**TASK ITEM**
Everything in the listing must be repeated exactly, apart from the images.

**EXTRACTED RECORDS**
<<<<

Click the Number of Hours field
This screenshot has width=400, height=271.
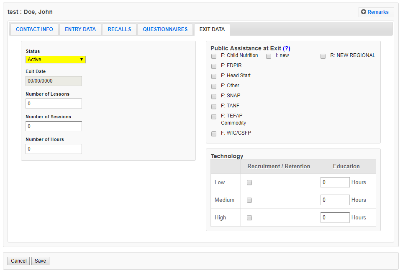pos(54,149)
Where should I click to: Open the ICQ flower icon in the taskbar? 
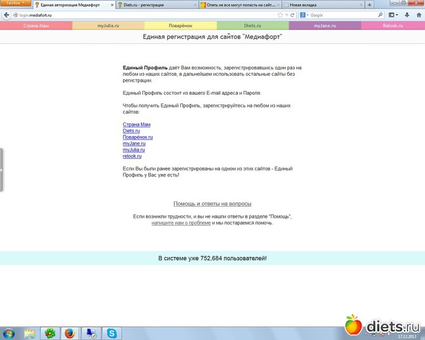49,333
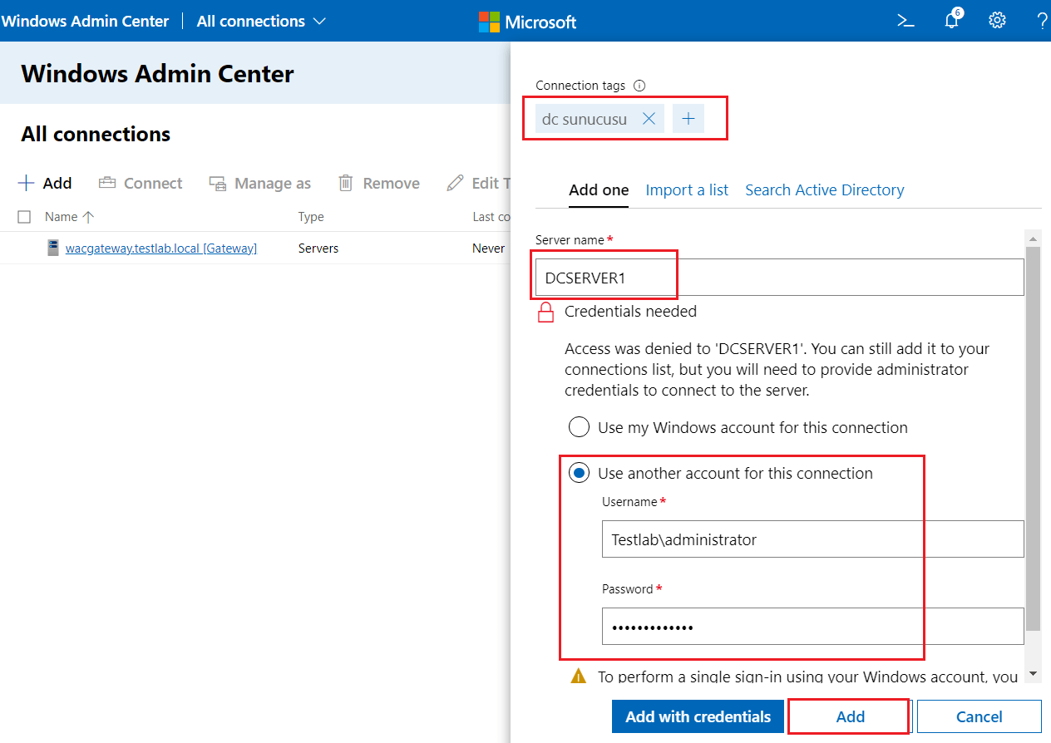Tick the select-all checkbox beside Name
The width and height of the screenshot is (1051, 743).
[24, 217]
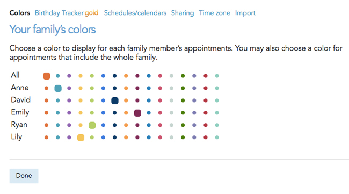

>>>>

**FINAL ANSWER**
Click the Number of Hours field
This screenshot has width=400, height=271.
pos(54,149)
Where should I click to: Open the ICQ flower icon in the taskbar? 
49,333
Tick the select-all checkbox beside Name
The width and height of the screenshot is (1051, 743).
[24, 217]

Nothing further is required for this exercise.